Music Reviews
This Machine

The Dandy Warhols This Machine

(The End Records) Buy it from Insound Rating - 3/10

It’s probably in the second fifth of Alternative Power To The People (Track 4) that you finally surrender to disappointment. Sad Vacation, the opener, is the quintessential Dandy Warhols track; crackling and distorted; relentless and determined. The Autumn Carnival evolves out of a downbeat arpeggio and punchy rhythm to deliver vocals in the usual deadpan manner, then Enjoy Yourself grunges into life. Even at this point the lyrics begin to become a little choppy; the song conception isn’t mindful but the music is, at least, alive.

I think it is probably unfortunate, if you like, that The Dandy Warhols were doing this stuff before most of their modern contemporaries. They came out of post-punk Portland scorching guitar licks over droning bass thuds before probably anyone, pissing off a few critics in the process and remaining admirably experimental. So, in many ways it isn’t their fault that this record falters – they have, I’m sure, inspired many bands who have innovated the sound to a further plateau – the trouble is that perhaps they aren’t aware of their own position: the inspiration rather than the genius.

Fair enough. This isn’t just a three chord chug of a record - there are more delicate moments (perhaps a sign of maturity), however, they are about as emotionally affecting as a sausage roll. Take Rest Your Head, the vocal delivery is more from the ilk of an off-kilter Shane McGowan, pissed and rambling through some learned advice that only he, the wise one, could articulate. And I think that’s the problem; it’s patronising.

Aversely, the more ‘energetic’ tracks fail to invigorate and actually induce an odd feeling of depravity, in terms of the amount lacking. Not upon a single occasion can you seduce a drop of integrity, desire or emotional connection – and maybe I’m missing the point and the cynical, robotic nature of the record is a metaphor for ‘the machine,’ ‘the big wigs,’ the bankers and the CEO’s. The comparison is clear: this Machine, this world, this democracy, this capitalist fuck-up – I get that notion, but what else have they to contribute to the argument?

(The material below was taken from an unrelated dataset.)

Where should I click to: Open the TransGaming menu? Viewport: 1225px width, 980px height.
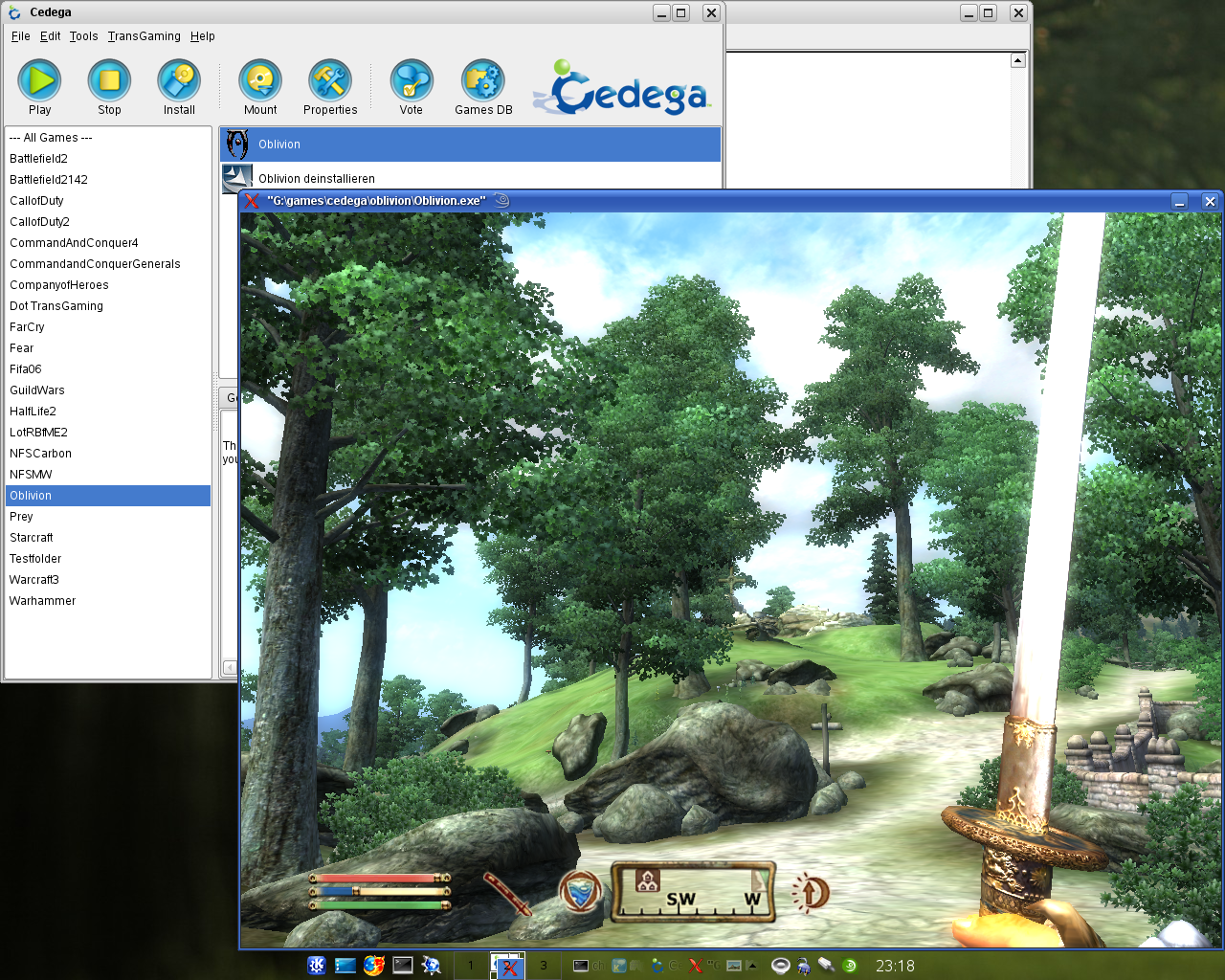pyautogui.click(x=143, y=35)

A few lines from 16 Tons – You load 16 Tons and what do you get, another day older and deeper in debt. St. Peter don’t you call me ‘cos I can’t go, I sold my soul to the company store – but it isn’t interesting or cutting or meaningful, it’s banal: it’s been said. The same old story of how most people live their lives in the west at the throne of capitalism, begging for mercy. As soon as you enter politics as a musician you need either wit, or truth, and this has neither. Not a real truth; nothing to inspire or enthuse a spotty kid with a fake Fender to think they could change the world with six strings. It’s a lazy attempt at sarcasm that lacks creativity and vigour; combine that with a cringe-worthy melody and you have yourself a disaster.

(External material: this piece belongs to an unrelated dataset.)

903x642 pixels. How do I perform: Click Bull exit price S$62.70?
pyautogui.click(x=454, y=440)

That said, this is at least something memorable from the record. Most of the tedious tracks pass you by in a sort of, ‘Remember me? The one you hate,’ kind of manner. They’re trying to be the wise owls of rock, expressing their take on the downfall of modern society; the problem is, they’re just not very good at it. I have no issue with the music itself, it’s fine - perhaps at little directionless - but essentially its post-punk epithet is prominent and honest. That’s who they are. I think if they concentrated more on what made them want to make music in the first place - the apocalyptic bass and heavy drums; crashing guitars and plain but characteristic vocals- it would at least be coming from a genuine place. After all, they have been a band for eighteen years with pretty much the same line- maybe they have ran out of ideas, and who could blame them? But perhaps, as I was always taught, if you have nothing worthwhile to say, don’t say it.

Are they at their most creative here? Absolutely not. Are there interesting moments that could lead to better things? I don’t think so. So, where do the Dandy Warhols find themselves? I can’t believe for a single second that this is the music that invigorates them to believe in what they’re doing. Perhaps, they do have a message that is profound, but it has been catastrophically shrouded in vanity that pervades most of the tracks, if not all. The manner in which they choose to express themselves portends to a focus which is more on the orator rather than the subject matter. It is much more about how clever they, or rather, vocalist Courtney Taylor-Taylor is trying to be than the actual point of argument – and quite frankly, it’s fucking boring.